On the other hand, you can choose to not define social networking, the route Ewan chose, in which case it means everything and nothing. iirc, I also was using this definition when l3rn came around the first time, and focusing on the more general aspects of it.

Also, I tend to be more forgiving of implementations than concepts. I see no reason to spare people's feelings about their ideas, but I try to be less harsh on things people create.

Kevin Prentiss said...

I got a chuckle out of that last bit and I like the approach.

Agreed that it hinges on the definition. There's plenty of room between danah's and nothing.

danah says:

"Realize that there are interface problems and figure out how to work around them to meet your goals."

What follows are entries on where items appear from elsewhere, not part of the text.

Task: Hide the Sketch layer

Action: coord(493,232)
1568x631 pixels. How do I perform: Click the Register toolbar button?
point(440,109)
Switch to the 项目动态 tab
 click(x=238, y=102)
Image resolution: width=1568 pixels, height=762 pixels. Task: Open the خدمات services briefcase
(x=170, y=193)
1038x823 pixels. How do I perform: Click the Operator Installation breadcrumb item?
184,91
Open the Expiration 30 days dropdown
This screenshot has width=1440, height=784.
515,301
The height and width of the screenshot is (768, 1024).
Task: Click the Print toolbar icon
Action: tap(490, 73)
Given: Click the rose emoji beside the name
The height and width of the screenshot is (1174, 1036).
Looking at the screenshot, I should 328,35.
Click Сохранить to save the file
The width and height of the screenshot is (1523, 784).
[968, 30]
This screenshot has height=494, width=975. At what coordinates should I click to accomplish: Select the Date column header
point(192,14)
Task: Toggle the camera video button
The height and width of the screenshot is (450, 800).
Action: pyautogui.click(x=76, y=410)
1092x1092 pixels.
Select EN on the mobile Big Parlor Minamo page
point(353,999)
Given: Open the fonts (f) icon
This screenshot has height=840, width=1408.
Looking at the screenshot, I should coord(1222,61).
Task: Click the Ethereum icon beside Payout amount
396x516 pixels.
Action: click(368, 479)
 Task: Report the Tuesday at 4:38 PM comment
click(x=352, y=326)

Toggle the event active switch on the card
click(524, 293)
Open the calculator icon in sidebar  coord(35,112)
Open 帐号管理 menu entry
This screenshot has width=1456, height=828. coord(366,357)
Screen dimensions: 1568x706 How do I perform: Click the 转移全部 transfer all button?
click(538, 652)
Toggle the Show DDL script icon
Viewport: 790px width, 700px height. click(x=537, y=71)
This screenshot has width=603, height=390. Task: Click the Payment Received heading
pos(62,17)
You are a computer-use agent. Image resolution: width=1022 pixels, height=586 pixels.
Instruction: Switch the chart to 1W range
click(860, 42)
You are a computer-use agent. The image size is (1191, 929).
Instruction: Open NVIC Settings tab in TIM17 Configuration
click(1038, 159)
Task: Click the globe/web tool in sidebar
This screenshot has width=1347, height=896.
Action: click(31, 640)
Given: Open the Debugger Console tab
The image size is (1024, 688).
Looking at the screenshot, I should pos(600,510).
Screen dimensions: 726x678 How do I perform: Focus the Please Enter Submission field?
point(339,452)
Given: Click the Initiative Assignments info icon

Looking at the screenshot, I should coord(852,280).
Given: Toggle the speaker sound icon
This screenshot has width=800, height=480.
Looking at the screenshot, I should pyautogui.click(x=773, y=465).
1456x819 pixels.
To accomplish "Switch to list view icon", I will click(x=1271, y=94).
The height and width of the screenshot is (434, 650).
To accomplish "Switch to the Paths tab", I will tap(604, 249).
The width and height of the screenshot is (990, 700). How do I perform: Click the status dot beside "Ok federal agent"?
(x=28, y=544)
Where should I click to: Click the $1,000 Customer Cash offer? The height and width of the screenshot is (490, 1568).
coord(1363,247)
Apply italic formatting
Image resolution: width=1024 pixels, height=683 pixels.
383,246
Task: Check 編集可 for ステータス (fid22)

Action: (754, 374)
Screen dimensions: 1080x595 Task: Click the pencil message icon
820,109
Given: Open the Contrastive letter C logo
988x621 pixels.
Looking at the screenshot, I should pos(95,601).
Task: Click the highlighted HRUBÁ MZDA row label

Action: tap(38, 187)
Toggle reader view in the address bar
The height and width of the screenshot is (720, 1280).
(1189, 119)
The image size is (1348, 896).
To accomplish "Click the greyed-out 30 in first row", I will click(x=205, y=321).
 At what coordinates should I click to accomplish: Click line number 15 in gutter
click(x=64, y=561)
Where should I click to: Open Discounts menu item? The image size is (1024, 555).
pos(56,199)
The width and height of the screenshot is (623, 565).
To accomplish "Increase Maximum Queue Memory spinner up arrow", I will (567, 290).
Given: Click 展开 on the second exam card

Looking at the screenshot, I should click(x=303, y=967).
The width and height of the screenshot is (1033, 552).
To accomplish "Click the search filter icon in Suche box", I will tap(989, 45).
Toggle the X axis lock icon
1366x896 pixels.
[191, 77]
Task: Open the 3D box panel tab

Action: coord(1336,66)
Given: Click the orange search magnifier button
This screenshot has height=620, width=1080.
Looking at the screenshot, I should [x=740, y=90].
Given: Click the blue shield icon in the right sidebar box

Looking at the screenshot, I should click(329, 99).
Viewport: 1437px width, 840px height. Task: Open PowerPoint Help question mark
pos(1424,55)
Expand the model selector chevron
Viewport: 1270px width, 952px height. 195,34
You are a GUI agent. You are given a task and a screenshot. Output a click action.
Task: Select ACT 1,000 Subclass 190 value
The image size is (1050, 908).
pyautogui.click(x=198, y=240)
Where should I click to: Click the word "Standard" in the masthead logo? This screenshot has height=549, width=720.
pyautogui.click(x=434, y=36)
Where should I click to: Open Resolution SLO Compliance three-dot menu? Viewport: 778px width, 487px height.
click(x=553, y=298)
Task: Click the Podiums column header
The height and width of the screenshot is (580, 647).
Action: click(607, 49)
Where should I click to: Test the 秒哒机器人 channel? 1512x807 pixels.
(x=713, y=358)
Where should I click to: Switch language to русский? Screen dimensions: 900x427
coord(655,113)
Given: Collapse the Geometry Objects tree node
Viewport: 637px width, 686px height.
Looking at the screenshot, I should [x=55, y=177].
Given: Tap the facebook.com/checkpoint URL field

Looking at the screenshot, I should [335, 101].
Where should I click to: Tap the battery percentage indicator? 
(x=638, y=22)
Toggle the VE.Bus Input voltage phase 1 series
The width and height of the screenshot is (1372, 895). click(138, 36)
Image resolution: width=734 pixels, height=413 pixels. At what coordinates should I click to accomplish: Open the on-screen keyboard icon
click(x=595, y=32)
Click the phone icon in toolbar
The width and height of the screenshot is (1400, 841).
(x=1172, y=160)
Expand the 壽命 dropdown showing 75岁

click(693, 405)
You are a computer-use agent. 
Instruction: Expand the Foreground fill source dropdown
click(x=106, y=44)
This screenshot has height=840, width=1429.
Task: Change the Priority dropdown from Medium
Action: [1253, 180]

Students could use social networking for more than reinforcing cliquishness. Some do. If their idea/maturity/values are there they hack the interface. (Facebook is absolutely intended for danah's definition.)

The education opportunity is to meet some where between teaching the student and giving them the right interface.

As someone else pointed out on danah's comments - this is more important/relevant as students get older (and their network needs get more complex.)